# Records
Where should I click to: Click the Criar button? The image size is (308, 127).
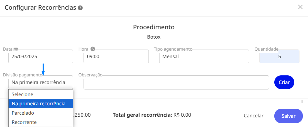coord(284,82)
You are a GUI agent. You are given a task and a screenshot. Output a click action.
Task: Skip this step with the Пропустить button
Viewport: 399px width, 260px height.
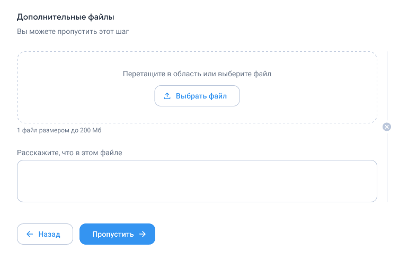(117, 234)
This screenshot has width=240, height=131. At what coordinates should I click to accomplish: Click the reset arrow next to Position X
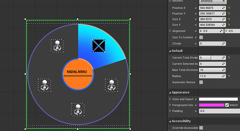(x=229, y=8)
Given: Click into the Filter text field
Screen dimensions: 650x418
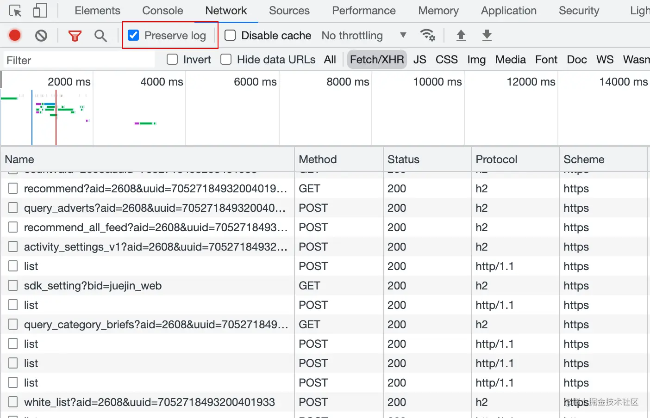Looking at the screenshot, I should point(79,60).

# Task to complete
With the pictures left aside, set down each entry above exactly as it stands.

# Written response
Where should I click to: Click the Criar button? The image size is (308, 127).
coord(284,82)
You are a GUI agent. You are given a task and a screenshot. Output a click action.
Task: Skip this step with the Пропустить button
Viewport: 399px width, 260px height.
(117, 234)
This screenshot has width=240, height=131. At what coordinates should I click to accomplish: Click the reset arrow next to Position X
(x=229, y=8)
Given: Click into the Filter text field
Screen dimensions: 650x418
Looking at the screenshot, I should point(79,60).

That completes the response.